DOCUMENT EXCERPT =>
----------------

Better Health Care for Moldovans

February 28, 2012


The inefficiency of the health care system that Moldova inherited from the Soviet Union led the country to downsize health facilities. Yet, the primary health care system was underdeveloped and preventive medical care non-existent.

World Bank Group

Moldovans' health declined in the aftermath of the Soviet Union's collapse. Life expectancy decreased while premature mortality increased. There was a spike in tuberculosis and HIV/AIDS cases, and a heavy burden of social problems added to deteriorating health indicators across the board.

Poor economic performance in the past decade, and the inefficiency of the health care system that Moldova inherited from the Soviet Union, led the country to downsize health facilities. Yet, the primary health care system was underdeveloped and preventive medical care non-existent.

Health care reforms launched by the Government of Moldova in 2004 included the creation of a national health insurance scheme and a different way of financing the entire sector. These changes were supported by World Bank financing. The Health Services and Social Assistance Project aims to increase access to good quality and efficient health services. It also wants to increase coverage for recipients of health services with the ultimate goal of decreasing premature mortality and disability rates.


" It is much better today. People are very pleased with the fact that they have a health center in the village. We serve smaller villages in the area as well. "

----------------

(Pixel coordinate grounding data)
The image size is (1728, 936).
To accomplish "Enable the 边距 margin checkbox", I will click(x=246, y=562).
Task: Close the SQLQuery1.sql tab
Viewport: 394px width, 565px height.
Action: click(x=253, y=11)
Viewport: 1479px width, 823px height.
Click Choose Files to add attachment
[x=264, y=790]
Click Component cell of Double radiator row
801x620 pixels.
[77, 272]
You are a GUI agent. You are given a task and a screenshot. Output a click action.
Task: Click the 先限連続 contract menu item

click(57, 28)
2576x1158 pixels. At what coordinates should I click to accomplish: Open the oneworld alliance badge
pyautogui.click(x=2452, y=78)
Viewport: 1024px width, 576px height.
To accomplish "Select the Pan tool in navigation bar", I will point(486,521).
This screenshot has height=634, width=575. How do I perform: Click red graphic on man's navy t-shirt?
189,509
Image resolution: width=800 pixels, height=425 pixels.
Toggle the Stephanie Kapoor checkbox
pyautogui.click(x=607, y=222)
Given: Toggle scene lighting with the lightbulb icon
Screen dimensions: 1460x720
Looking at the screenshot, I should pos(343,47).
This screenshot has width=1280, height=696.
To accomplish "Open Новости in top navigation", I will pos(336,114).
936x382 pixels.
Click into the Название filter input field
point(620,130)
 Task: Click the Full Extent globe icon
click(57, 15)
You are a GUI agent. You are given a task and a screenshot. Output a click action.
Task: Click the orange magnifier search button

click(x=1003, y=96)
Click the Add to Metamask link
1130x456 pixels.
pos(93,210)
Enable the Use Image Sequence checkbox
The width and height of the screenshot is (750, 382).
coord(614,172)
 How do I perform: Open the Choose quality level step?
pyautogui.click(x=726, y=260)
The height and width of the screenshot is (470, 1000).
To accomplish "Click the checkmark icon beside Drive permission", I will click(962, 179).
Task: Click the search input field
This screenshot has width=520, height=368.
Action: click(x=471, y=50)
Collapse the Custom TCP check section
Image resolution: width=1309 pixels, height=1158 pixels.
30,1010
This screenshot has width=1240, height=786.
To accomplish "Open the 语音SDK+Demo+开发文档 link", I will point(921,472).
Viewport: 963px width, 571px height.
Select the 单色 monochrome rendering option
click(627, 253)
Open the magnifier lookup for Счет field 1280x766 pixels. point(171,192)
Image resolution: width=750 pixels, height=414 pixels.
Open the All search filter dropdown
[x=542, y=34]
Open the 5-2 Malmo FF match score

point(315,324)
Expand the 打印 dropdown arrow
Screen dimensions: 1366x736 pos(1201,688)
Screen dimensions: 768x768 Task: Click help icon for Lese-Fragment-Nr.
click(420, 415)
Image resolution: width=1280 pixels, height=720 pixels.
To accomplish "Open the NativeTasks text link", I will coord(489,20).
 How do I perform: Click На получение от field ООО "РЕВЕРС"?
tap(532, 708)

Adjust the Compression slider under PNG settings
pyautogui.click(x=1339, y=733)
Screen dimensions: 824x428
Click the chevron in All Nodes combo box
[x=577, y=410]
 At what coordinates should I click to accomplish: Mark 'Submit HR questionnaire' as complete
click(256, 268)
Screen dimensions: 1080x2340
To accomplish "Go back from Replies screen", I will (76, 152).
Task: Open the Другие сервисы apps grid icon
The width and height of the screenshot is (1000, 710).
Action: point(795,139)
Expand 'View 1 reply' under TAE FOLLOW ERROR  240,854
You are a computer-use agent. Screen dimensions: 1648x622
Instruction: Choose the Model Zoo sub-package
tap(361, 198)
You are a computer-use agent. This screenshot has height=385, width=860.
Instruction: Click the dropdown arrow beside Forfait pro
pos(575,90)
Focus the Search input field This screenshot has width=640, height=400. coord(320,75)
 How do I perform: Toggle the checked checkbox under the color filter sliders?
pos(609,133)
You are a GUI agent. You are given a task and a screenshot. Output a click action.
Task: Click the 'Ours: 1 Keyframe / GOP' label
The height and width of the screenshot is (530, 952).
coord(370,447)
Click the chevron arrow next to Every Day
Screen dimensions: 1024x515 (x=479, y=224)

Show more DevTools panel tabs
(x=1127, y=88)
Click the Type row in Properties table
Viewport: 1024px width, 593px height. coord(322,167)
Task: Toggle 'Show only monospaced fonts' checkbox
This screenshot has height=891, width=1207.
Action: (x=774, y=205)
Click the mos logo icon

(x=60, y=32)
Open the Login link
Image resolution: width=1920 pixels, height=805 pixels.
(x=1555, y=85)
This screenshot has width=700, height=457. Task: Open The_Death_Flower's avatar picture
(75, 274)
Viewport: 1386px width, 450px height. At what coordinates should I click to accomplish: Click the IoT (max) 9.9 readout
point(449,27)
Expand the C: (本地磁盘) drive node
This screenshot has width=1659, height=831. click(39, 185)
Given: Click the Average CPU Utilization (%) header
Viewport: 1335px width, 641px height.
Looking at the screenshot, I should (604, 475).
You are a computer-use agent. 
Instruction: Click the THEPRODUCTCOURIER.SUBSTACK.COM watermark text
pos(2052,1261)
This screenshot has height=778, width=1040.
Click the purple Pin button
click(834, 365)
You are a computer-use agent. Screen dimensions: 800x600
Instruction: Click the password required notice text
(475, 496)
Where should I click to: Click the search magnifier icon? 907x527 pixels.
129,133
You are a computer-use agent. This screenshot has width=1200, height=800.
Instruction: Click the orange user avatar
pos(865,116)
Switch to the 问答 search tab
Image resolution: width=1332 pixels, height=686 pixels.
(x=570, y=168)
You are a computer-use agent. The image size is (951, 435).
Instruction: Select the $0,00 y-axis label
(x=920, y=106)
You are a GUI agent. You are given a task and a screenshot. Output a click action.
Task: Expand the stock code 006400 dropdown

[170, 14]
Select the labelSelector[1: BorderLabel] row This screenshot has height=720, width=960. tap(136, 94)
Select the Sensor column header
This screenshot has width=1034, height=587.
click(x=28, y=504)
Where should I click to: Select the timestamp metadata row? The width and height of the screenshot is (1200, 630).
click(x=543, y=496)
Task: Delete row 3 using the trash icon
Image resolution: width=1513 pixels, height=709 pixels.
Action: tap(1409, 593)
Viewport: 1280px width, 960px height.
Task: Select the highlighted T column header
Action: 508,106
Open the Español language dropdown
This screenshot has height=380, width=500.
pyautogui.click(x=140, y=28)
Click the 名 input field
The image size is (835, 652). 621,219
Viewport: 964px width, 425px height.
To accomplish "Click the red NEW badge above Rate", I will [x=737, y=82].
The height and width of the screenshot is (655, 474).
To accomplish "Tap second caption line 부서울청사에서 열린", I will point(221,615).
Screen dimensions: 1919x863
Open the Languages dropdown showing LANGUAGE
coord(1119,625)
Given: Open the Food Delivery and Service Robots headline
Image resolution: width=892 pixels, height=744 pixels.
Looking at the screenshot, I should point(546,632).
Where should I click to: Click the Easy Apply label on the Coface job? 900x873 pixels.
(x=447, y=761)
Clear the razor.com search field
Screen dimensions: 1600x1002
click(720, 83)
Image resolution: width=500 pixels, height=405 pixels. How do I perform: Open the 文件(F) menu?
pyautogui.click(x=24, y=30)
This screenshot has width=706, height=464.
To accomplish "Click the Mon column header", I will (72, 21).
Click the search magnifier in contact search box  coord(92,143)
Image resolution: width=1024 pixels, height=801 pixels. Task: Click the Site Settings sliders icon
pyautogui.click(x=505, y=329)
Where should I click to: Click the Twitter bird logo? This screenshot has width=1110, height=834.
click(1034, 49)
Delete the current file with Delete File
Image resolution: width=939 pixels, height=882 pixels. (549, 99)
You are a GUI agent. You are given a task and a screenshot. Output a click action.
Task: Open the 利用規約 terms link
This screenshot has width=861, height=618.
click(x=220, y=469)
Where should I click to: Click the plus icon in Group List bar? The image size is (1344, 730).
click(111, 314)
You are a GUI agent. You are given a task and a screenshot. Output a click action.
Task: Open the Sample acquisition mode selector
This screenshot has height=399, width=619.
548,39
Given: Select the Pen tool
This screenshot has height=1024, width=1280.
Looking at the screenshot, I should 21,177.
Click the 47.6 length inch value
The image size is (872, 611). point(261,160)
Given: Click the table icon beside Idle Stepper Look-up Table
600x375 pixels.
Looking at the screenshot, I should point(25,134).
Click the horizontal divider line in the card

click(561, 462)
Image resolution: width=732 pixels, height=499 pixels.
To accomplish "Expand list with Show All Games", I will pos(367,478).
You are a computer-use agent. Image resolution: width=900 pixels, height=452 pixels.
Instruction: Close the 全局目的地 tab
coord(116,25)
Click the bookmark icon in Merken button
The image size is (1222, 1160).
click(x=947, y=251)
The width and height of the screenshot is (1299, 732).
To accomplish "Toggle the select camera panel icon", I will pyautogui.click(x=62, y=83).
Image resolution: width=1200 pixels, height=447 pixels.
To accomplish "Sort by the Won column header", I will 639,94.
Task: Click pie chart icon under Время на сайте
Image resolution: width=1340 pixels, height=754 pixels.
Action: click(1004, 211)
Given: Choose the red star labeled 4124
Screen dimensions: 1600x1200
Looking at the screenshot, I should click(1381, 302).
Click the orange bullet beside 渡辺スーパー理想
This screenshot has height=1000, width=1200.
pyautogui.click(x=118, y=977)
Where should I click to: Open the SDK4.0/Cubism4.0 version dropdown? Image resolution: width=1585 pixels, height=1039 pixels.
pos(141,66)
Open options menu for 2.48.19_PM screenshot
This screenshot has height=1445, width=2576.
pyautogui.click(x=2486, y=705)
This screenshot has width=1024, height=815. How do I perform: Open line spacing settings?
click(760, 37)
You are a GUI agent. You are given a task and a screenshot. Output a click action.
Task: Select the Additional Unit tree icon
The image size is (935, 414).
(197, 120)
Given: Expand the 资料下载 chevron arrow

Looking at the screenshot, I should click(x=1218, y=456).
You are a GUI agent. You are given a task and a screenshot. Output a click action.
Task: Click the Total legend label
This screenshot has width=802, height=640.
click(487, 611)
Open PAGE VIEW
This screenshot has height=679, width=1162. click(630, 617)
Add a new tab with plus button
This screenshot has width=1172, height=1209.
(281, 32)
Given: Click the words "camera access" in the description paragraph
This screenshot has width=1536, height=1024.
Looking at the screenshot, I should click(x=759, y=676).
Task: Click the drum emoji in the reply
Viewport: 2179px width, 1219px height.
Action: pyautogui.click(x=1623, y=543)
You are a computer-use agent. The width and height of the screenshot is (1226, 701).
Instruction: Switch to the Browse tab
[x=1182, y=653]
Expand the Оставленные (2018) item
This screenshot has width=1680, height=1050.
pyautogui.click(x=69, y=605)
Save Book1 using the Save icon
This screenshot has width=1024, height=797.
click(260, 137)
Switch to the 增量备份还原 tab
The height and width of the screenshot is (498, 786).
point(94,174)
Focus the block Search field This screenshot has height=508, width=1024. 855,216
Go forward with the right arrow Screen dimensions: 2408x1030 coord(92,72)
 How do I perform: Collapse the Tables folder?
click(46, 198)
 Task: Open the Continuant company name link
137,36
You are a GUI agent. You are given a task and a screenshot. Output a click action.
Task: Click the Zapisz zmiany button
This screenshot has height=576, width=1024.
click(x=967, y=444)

----------------

TASK ITEM A => List the goals that the article on health care in Moldova gives for the Health Services and Social Assistance Project.
TASK ITEM B => Write the next part of the article on health care in Moldova, picking up after its final sentence.

ANSWER A =>
- Increase access to good quality and efficient health services
- Increase coverage for recipients of health services
- Decrease premature mortality and disability rates (the ultimate goal)

ANSWER B =>
Vasile Banari

Chief Medical Officer at the Coscodeni Primary Health Care Center

To achieve those goals, the project is starting by rehabilitating a network of 65 primary healthcare facilities, and by bringing health services into communities. This effort also reforms how medical institutions are financed, making managers and medical staff responsible for how they manage financing and prioritize investment needs. To date, 39 such new centers have opened across Moldova, with many under construction.

"The government has made the rehabilitation of primary healthcare facilities a priority," underlined Viorel Soltan, Deputy Minister of Health.

Coscodeni has a newly built and equipped clinic, housing physicians as well as an ophthalmologist, pediatrician, and dentist. The physicians are local; the specialists travel to the community a few times a week. Coscodeni's residents appreciate not having to travel to the county seat for medical care.

"It is much better today," said Vasile Banari, Chief Medical Officer at the Coscodeni Primary Health Care Center. "People are very pleased with the fact that they have a health center in the village. We serve smaller villages in the area as well."

Improving Moldova's primary health care system is only part of the solution. There are too many hospitals and hospital beds in an inefficient secondary health care system. In-patient facilities and hospitals have not been upgraded, renovated or re-equipped in decades, because of lack of funds.

The World Bank is helping the Ministry of Health and the National Republican Hospital identify potential public-private partnerships that are upgrading the country's public hospital system step-by-step so that quality is gradually becoming a norm and not a luxury.